The results documented in this study give credence to the fact that word labels depict patterns embedded in words and also present as a valuable feature for clustering both concatenative and non-concatenative Igbo words according to their morphological structures without supervision. The FPT can be viewed as a counterpart to the frequent segment postulates and assumptions on which the various approaches to the induction of concatenative morphology found in the literature have so far been based on. Using FPT, the study established a nexus between Igbo words and Igbo morphological processes, via word patterns, word labels, morphological structures and ultimately morphological processes.

This study formally showed that resource scarcity does not affect morphological computational studies much as it would other levels of linguistic analysis like syntax or semantics. Formally strengthening [11] claim that a 5,000-word corpus may be adequate for Linguistica. Igbo morphology was induced with a wordlist of 29,191 based on frequent pattern-based induction . This refutes [4] assertion that unsupervised learning was unsuitable for languages with sparse data. Theoretically, resource scarcity should not have as drastic an effect on morphology as it should have on syntax and other levels of linguistic analysis.

Hammarström [12] and Hammarström and Borin [13] assert that unsupervised induction of non-concatenative morphology may not be achieved in the near future because such an algorithm runs in exponential time, most unsupervised induction model of concatenative morphology run in quadratic time. In this study, FPT was applied to the induction of non-concatenative aspects of Igbo morphology . The proposed FPT is novel and clusters non-concatenative Igbo words in linear time.
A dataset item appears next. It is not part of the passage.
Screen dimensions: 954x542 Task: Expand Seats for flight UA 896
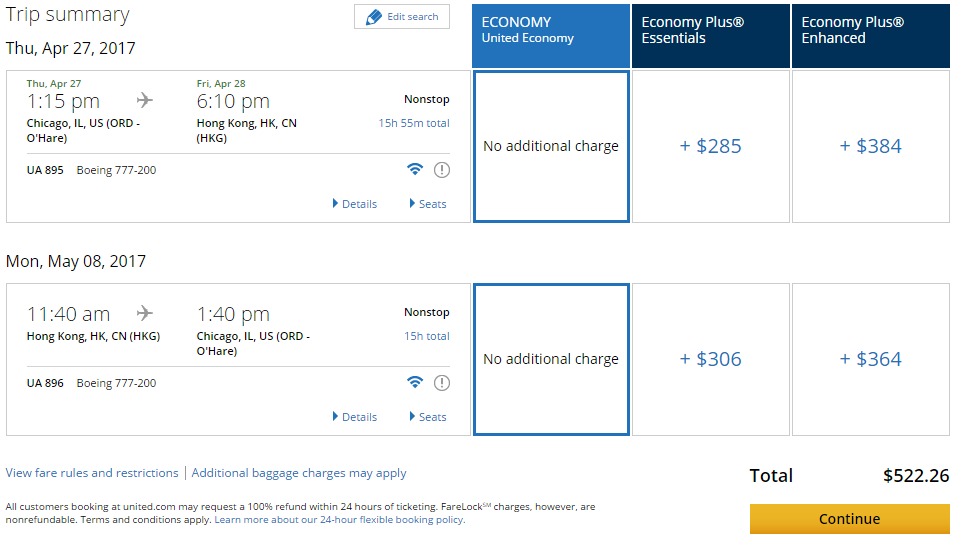tap(428, 417)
From observations, length and repetition are two key features that interplay in FPT. One affects the other inversely. The longer a label the higher the choice of the symbol to be added which means that such labels have a higher probability of being a unique word label. Conversely, for word labels whose length result from cascaded suffixes, the choice of symbols for the word labels are constrained because there is repetition. Therefore, longer word labels tend to have more frequent flyers. Hammarström [12] ACA fails here. This is because the segments that form a cascaded suffixation word are frequent in the wordlist.

The idea that the distribution of certain characters in a word establishes patterns, stands to reason that the distribution of characters may have morphological significance. However, if a character is repeated in a word, such a repetition may not only be due to morphology, it may also be due to chance. Fortunately, due to the equi-probability of occurrence of events that are due to chance as expressed in the ACA proposed by [12], using the FPT, we expect that the frequency of repetition of characters due to chance is expected to be relatively lower than the frequency of the repetition of characters due to morphology.